━━━ Extrait du document ━━━
Evo Morales, un Indien président de Bolivie : Sortir du cycle colonial ?
23/01/2006

Le 22 janvier 2006 la Bolivie se dotait d’un nouveau président, nouveau et atypique celui là. Evo Morales, un amérindien, autochtone donc, clamant son identité, est le premier indigène à occuper la fonction de président de la république dans son pays. De plus, son ascension par le syndicalisme s’est faite dans une opposition frontale avec les Etats-Unis qui ont toujours considéré l’Amérique latine comme leur arrière-pays... Il serait présomptueux de tirer trop hâtivement des enseignements de cette avènement certainement peu commun, mais il y a comme un signe dans cette élection à 54% d’un descendant des exterminés de la couronne d’Espagne.



Evo Morales n’a vraiment pas «la tête de l’emploi» et il s’y est employé durant sa carrière. Issu de la communauté indienne Aymara, d’ascendance sociale pauvre, il a fait ses classes au sein du syndicat des planteurs de coca, plante traditionnelle pour les amérindiens, utilisée par ailleurs pour la fabrication de cocaïne, contre laquelle les Etats-Unis financent une politique d’éradication totale...

Il ne s’est jamais caché de ses amitiés cubaine ou vénézuélienne, qu’il prend pour modèle [Hugo Chavez notamment], alors que, fait rare, pendant sa tournée de prise de contact, avant même son investiture officielle, il rendait une visite au «grand frère sud-africain» tel qu’il le dit lui-même. Considérant ce qui s’est passé en 1994 en Afrique du Sud comme le grand frère de ce qui se passe en Bolivie, il a rapproché les situations de discriminations vécues par les Indiens à celles des Noirs sud-africains sur leurs territoires ancestraux pendant l’apartheid.
━━━
*Énoncé*:
Recopiez mot pour mot, s'il vous plaît, l'intégralité de l'article ci-dessus sur l'élection d'Evo Morales.
━━━ Données fournies ━━━
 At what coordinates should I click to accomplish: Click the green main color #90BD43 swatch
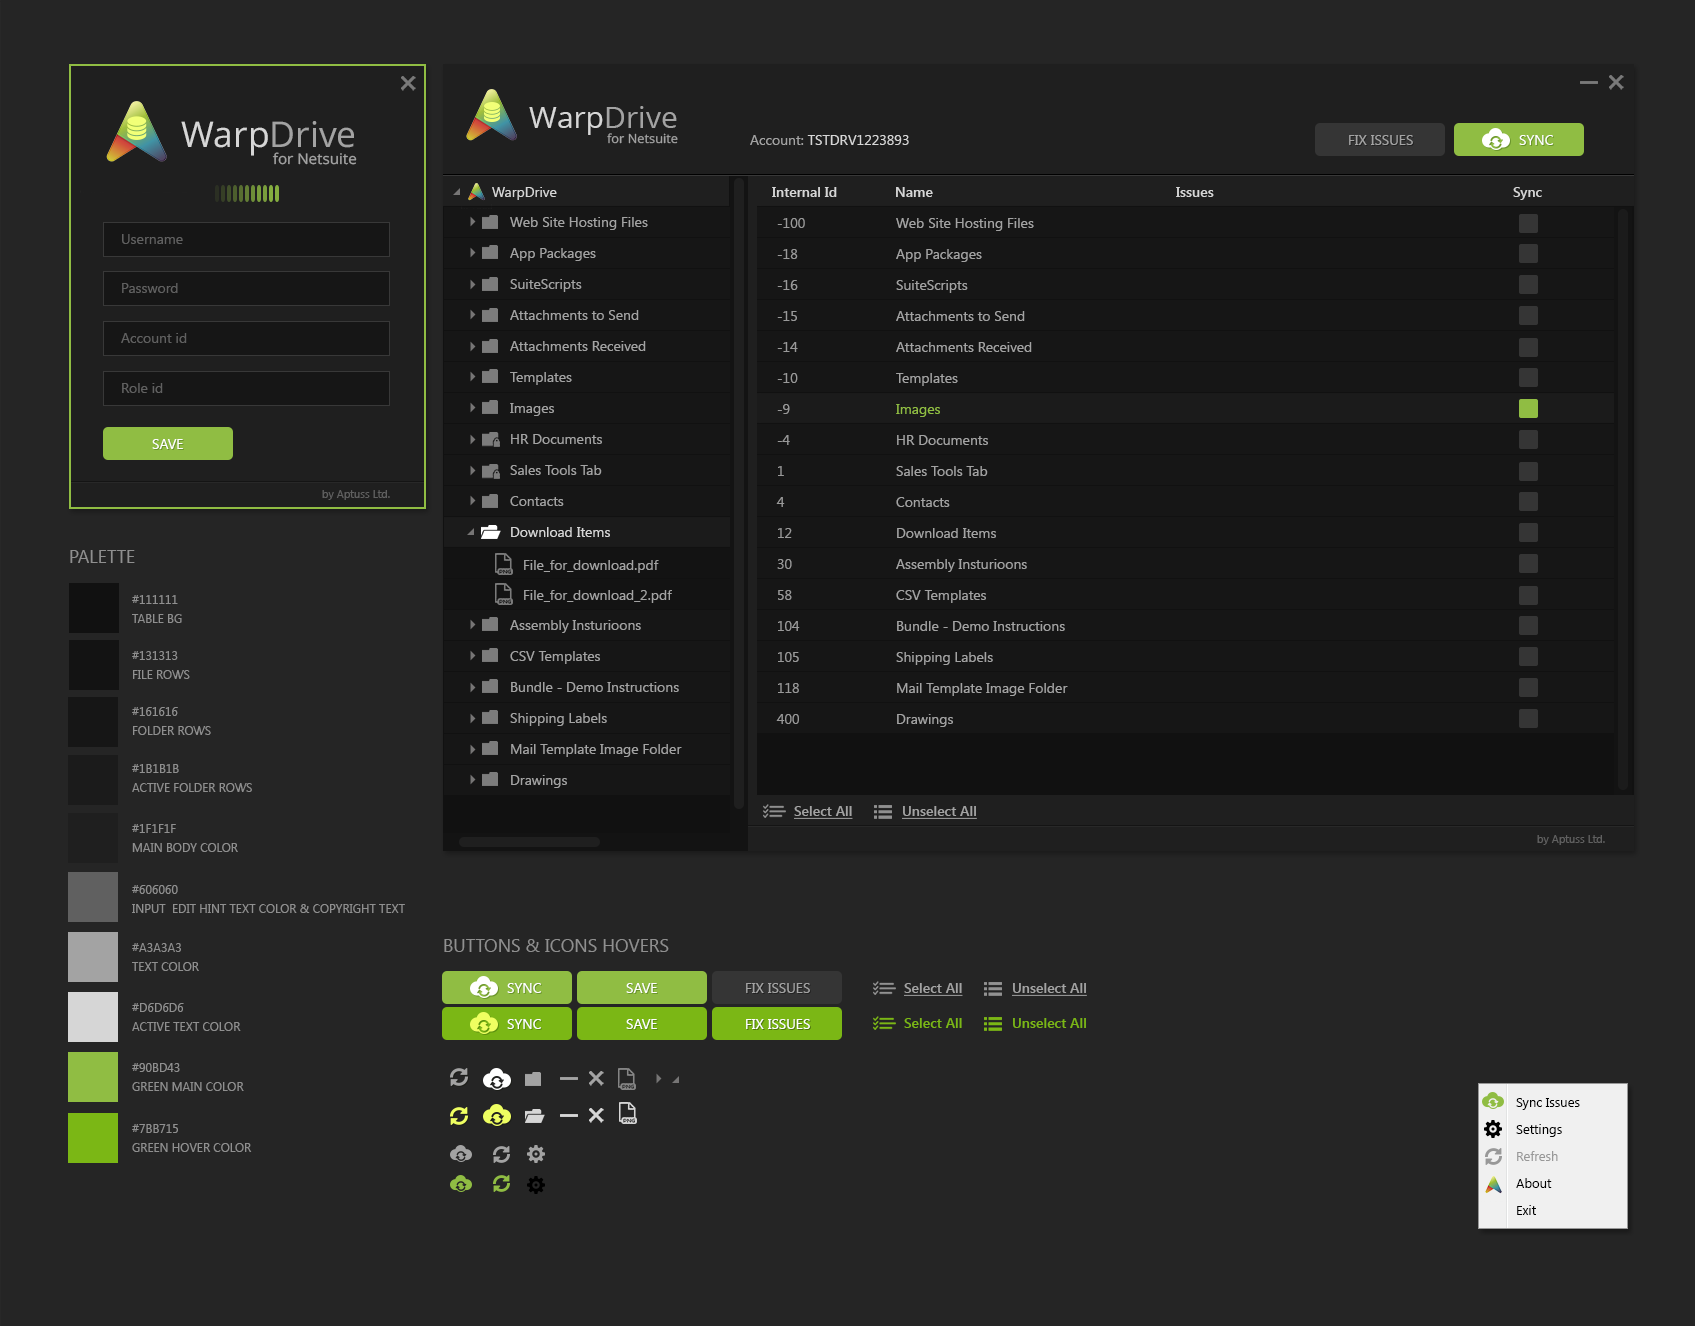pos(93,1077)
━━━
━━━ Données fournies ━━━
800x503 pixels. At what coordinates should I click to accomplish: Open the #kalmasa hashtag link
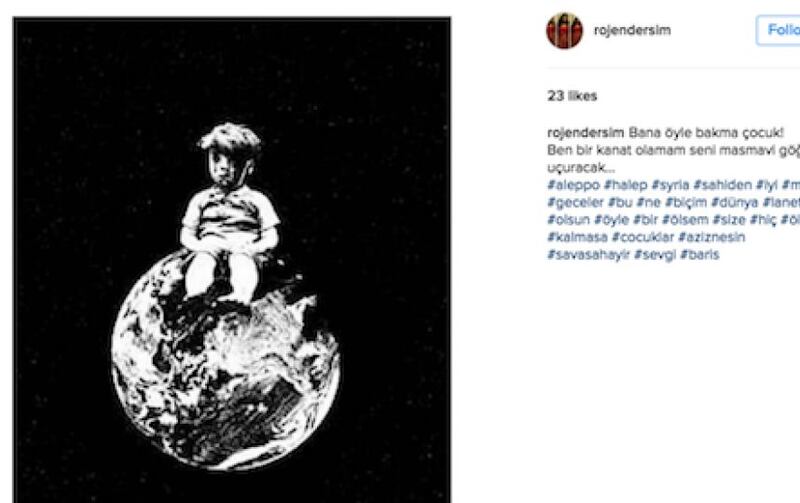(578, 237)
━━━
*Réponse attendue*:
Evo Morales, un Indien président de Bolivie : Sortir du cycle colonial ?
23/01/2006

Le 22 janvier 2006 la Bolivie se dotait d’un nouveau président, nouveau et atypique celui là. Evo Morales, un amérindien, autochtone donc, clamant son identité, est le premier indigène à occuper la fonction de président de la république dans son pays. De plus, son ascension par le syndicalisme s’est faite dans une opposition frontale avec les Etats-Unis qui ont toujours considéré l’Amérique latine comme leur arrière-pays... Il serait présomptueux de tirer trop hâtivement des enseignements de cette avènement certainement peu commun, mais il y a comme un signe dans cette élection à 54% d’un descendant des exterminés de la couronne d’Espagne.



Evo Morales n’a vraiment pas «la tête de l’emploi» et il s’y est employé durant sa carrière. Issu de la communauté indienne Aymara, d’ascendance sociale pauvre, il a fait ses classes au sein du syndicat des planteurs de coca, plante traditionnelle pour les amérindiens, utilisée par ailleurs pour la fabrication de cocaïne, contre laquelle les Etats-Unis financent une politique d’éradication totale...

Il ne s’est jamais caché de ses amitiés cubaine ou vénézuélienne, qu’il prend pour modèle [Hugo Chavez notamment], alors que, fait rare, pendant sa tournée de prise de contact, avant même son investiture officielle, il rendait une visite au «grand frère sud-africain» tel qu’il le dit lui-même. Considérant ce qui s’est passé en 1994 en Afrique du Sud comme le grand frère de ce qui se passe en Bolivie, il a rapproché les situations de discriminations vécues par les Indiens à celles des Noirs sud-africains sur leurs territoires ancestraux pendant l’apartheid.